--- Problem description ---
Range to repeat from the listing below: the line containing "Magpie's Nest Galveston (187, 36)" down to the line containing "manager@33souththird.com (609, 2302)", both included. Copy it exactly, pictures excluded, and add nothing else.

--- Records for this exercise ---

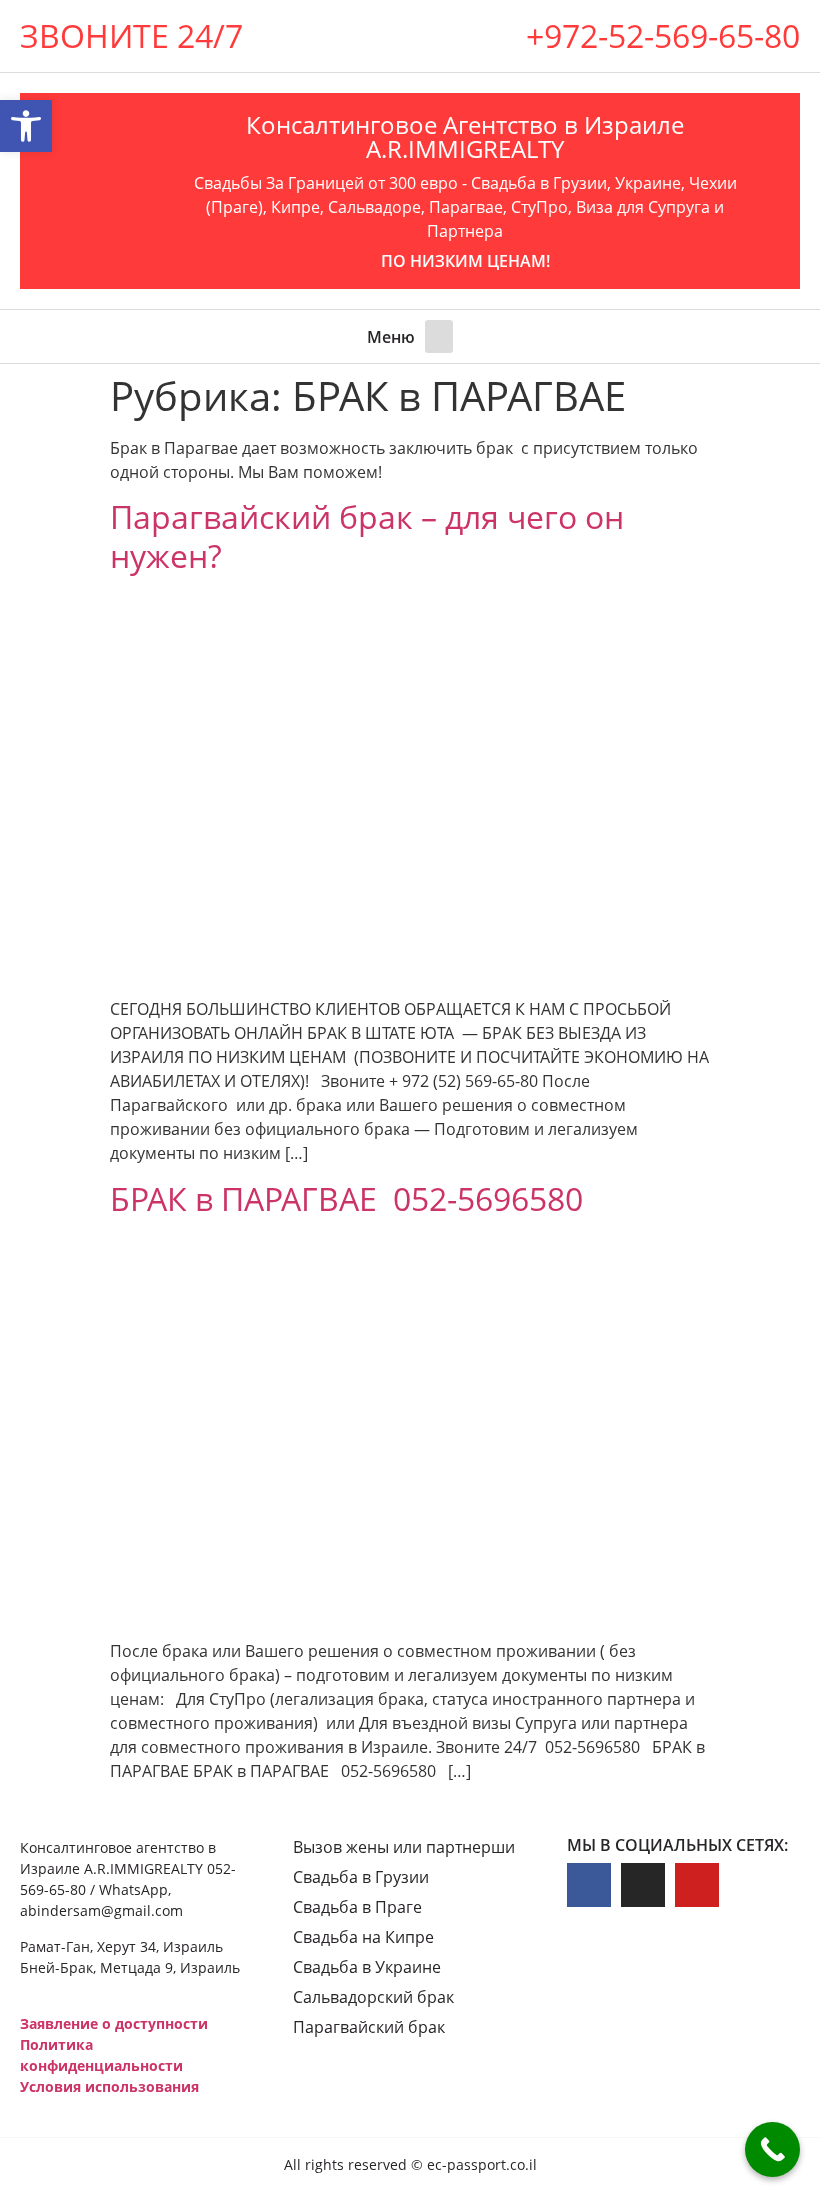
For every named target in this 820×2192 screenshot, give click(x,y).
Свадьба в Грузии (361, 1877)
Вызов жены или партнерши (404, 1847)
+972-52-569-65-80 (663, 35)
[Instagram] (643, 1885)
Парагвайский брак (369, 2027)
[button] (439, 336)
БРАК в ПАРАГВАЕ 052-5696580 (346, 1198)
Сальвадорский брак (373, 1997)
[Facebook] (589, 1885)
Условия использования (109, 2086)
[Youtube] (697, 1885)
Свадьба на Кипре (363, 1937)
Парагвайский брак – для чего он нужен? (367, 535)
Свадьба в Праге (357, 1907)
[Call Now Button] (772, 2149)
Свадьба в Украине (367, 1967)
* * *
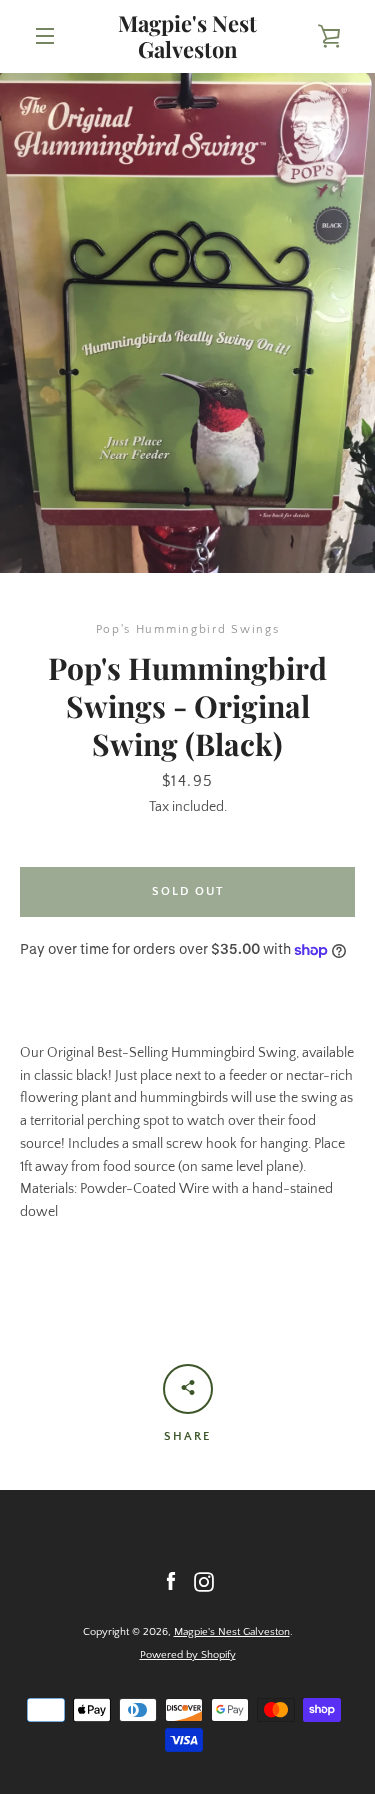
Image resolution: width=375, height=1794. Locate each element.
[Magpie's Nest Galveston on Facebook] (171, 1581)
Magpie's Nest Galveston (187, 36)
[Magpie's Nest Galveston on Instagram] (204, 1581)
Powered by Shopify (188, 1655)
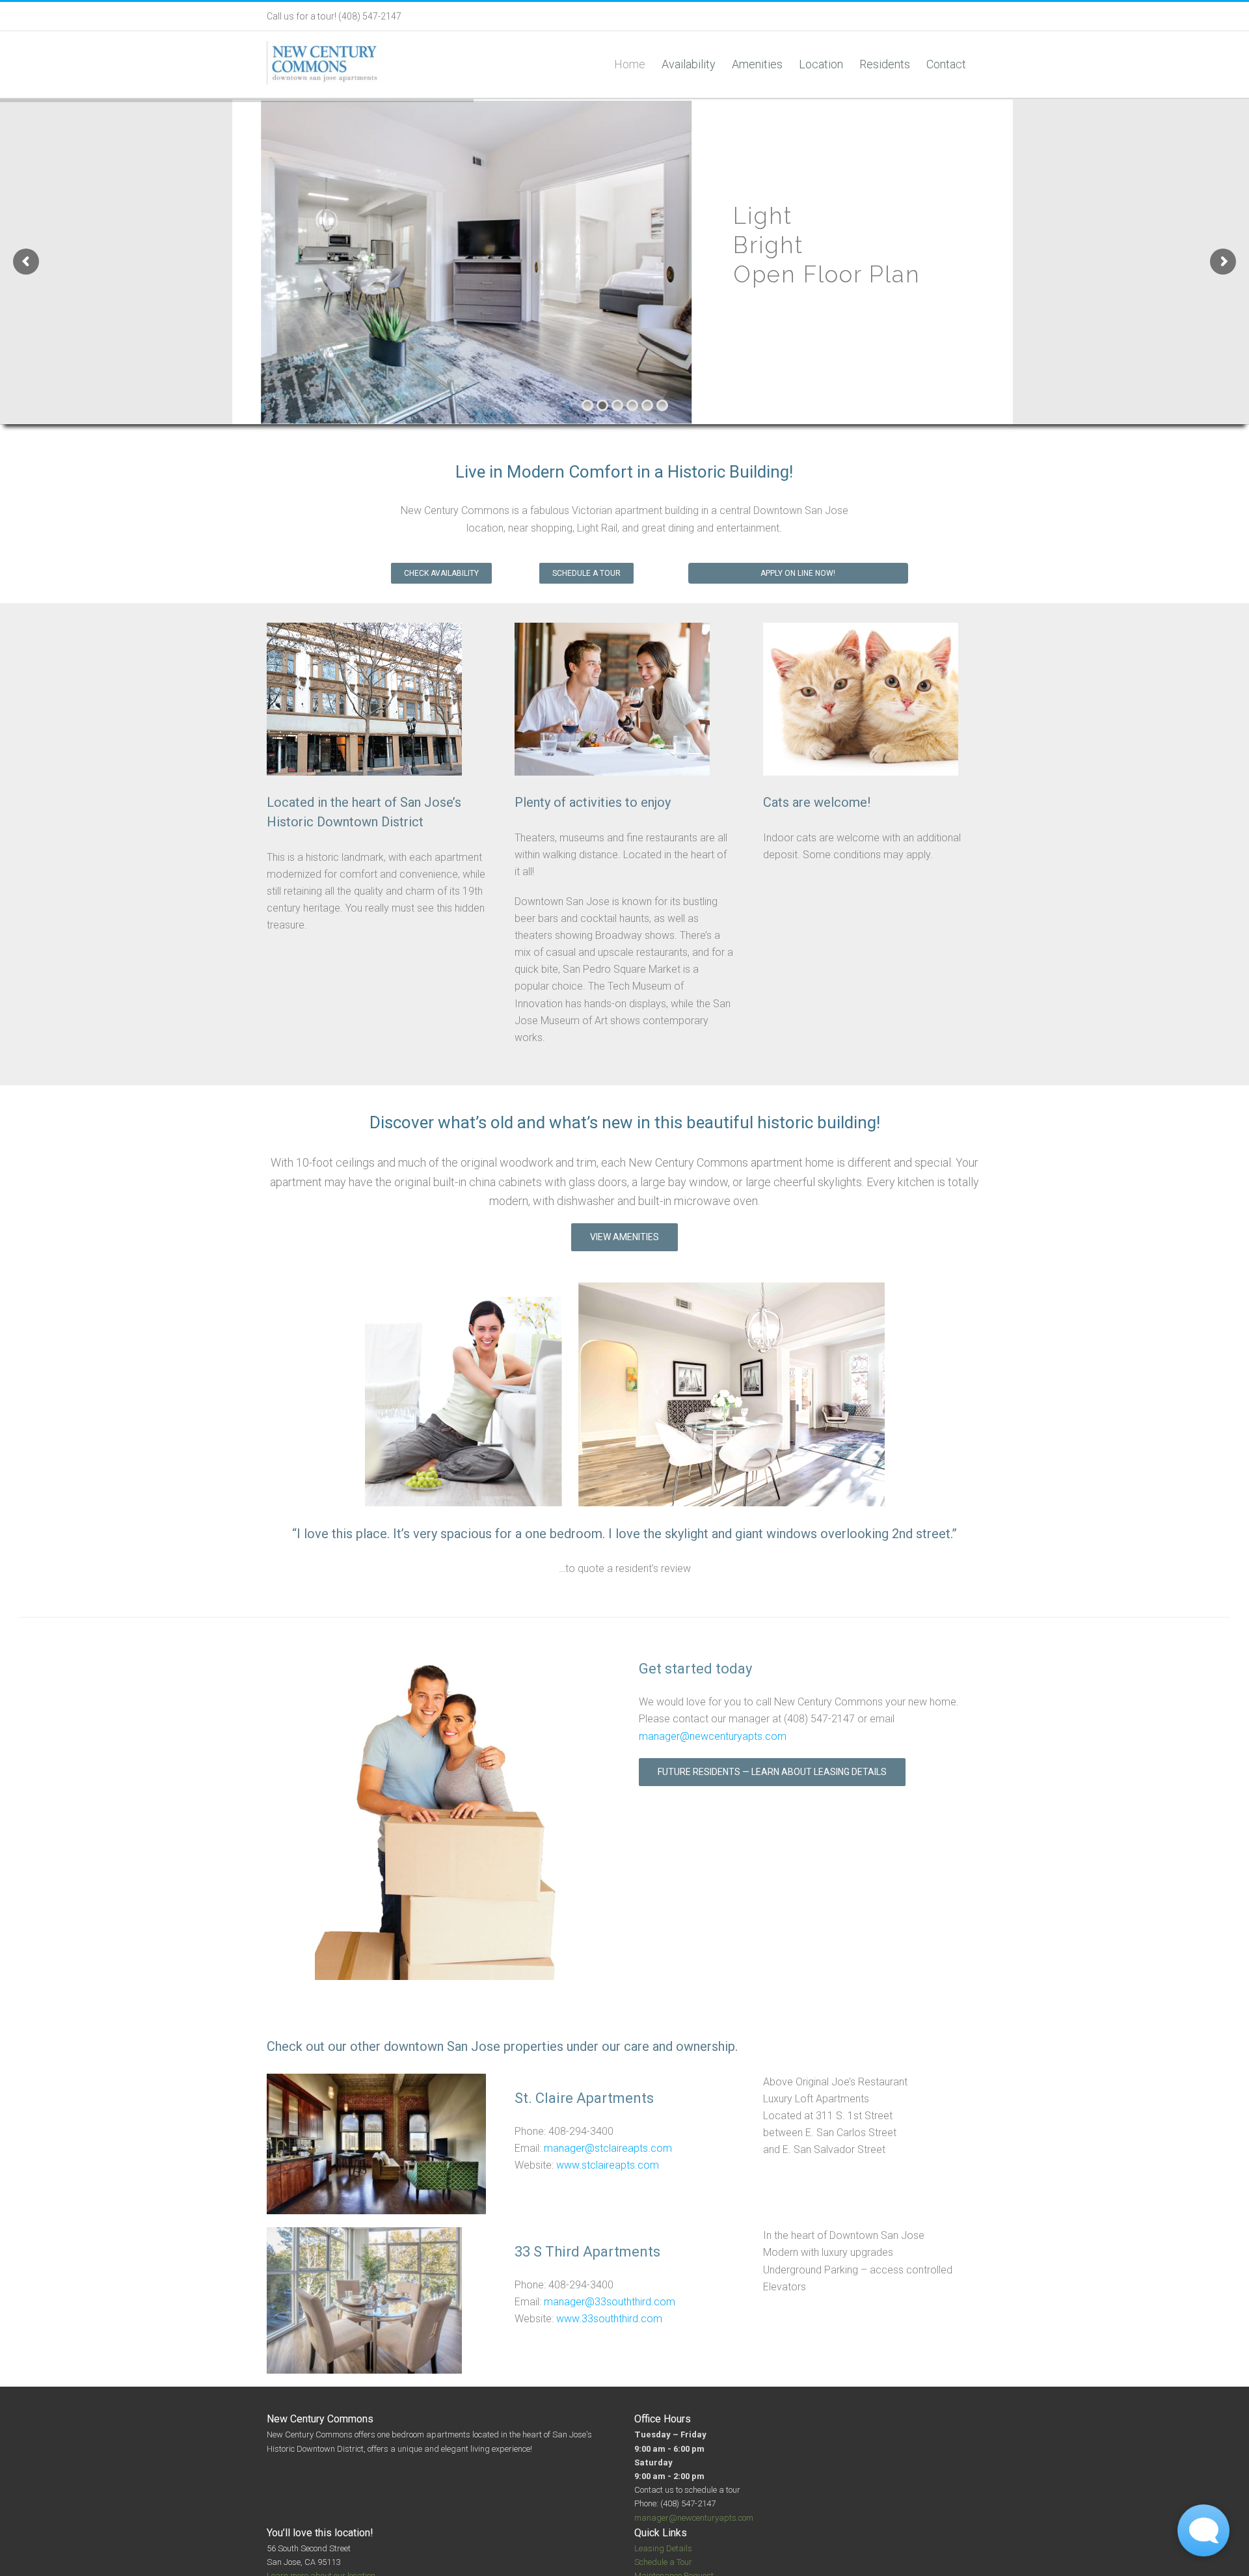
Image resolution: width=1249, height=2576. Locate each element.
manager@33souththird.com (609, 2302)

--- Solved problem ---
Magpie's Nest Galveston (187, 36)
[Magpie's Nest Galveston on Instagram] (204, 1581)
Powered by Shopify (188, 1655)
Image resolution: width=1249, height=2576. Locate each element.
manager@33souththird.com (609, 2302)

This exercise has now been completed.